Exercise data »

● ● ● ●

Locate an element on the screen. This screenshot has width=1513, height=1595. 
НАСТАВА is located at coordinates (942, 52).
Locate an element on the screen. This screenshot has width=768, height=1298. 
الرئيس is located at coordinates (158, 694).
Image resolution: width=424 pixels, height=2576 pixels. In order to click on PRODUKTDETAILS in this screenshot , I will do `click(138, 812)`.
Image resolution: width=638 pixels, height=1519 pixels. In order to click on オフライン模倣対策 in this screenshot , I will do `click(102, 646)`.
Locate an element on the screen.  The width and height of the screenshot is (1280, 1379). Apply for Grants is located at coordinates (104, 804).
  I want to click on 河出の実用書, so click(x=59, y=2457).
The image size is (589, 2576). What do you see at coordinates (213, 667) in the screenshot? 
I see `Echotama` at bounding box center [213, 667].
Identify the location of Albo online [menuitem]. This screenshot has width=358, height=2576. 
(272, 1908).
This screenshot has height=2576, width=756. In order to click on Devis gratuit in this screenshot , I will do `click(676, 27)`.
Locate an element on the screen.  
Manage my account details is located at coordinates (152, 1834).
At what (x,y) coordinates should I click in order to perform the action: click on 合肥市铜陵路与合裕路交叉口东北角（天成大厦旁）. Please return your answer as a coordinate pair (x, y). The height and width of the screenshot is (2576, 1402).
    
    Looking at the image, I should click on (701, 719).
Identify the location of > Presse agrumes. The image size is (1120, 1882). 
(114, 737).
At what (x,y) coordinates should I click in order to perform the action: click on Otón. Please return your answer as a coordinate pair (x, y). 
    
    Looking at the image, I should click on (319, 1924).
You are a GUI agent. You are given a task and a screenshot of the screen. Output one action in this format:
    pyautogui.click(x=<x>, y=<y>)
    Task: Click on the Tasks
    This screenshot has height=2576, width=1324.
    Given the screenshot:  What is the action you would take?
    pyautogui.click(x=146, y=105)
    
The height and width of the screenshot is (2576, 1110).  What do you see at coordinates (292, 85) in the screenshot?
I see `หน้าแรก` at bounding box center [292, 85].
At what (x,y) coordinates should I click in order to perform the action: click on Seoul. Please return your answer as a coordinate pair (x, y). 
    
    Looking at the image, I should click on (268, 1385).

● ● ● ●

Goal of the exercise » Copy out all of the material above word for word, with every line in its original order.

Output below »
Locate an element on the screen. This screenshot has width=1513, height=1595. 
НАСТАВА is located at coordinates (942, 52).
Locate an element on the screen. This screenshot has width=768, height=1298. 
الرئيس is located at coordinates (158, 694).
Image resolution: width=424 pixels, height=2576 pixels. In order to click on PRODUKTDETAILS in this screenshot , I will do `click(138, 812)`.
Image resolution: width=638 pixels, height=1519 pixels. In order to click on オフライン模倣対策 in this screenshot , I will do `click(102, 646)`.
Locate an element on the screen.  The width and height of the screenshot is (1280, 1379). Apply for Grants is located at coordinates (104, 804).
  I want to click on 河出の実用書, so click(x=59, y=2457).
The image size is (589, 2576). What do you see at coordinates (213, 667) in the screenshot? 
I see `Echotama` at bounding box center [213, 667].
Identify the location of Albo online [menuitem]. This screenshot has width=358, height=2576. 
(272, 1908).
This screenshot has height=2576, width=756. In order to click on Devis gratuit in this screenshot , I will do `click(676, 27)`.
Locate an element on the screen.  
Manage my account details is located at coordinates (152, 1834).
At what (x,y) coordinates should I click in order to perform the action: click on 合肥市铜陵路与合裕路交叉口东北角（天成大厦旁）. Please return your answer as a coordinate pair (x, y). The height and width of the screenshot is (2576, 1402).
    
    Looking at the image, I should click on (701, 719).
Identify the location of > Presse agrumes. The image size is (1120, 1882). 
(114, 737).
At what (x,y) coordinates should I click in order to perform the action: click on Otón. Please return your answer as a coordinate pair (x, y). 
    
    Looking at the image, I should click on (319, 1924).
You are a GUI agent. You are given a task and a screenshot of the screen. Output one action in this format:
    pyautogui.click(x=<x>, y=<y>)
    Task: Click on the Tasks
    This screenshot has height=2576, width=1324.
    Given the screenshot:  What is the action you would take?
    pyautogui.click(x=146, y=105)
    
The height and width of the screenshot is (2576, 1110).  What do you see at coordinates (292, 85) in the screenshot?
I see `หน้าแรก` at bounding box center [292, 85].
At what (x,y) coordinates should I click in order to perform the action: click on Seoul. Please return your answer as a coordinate pair (x, y). 
    
    Looking at the image, I should click on (268, 1385).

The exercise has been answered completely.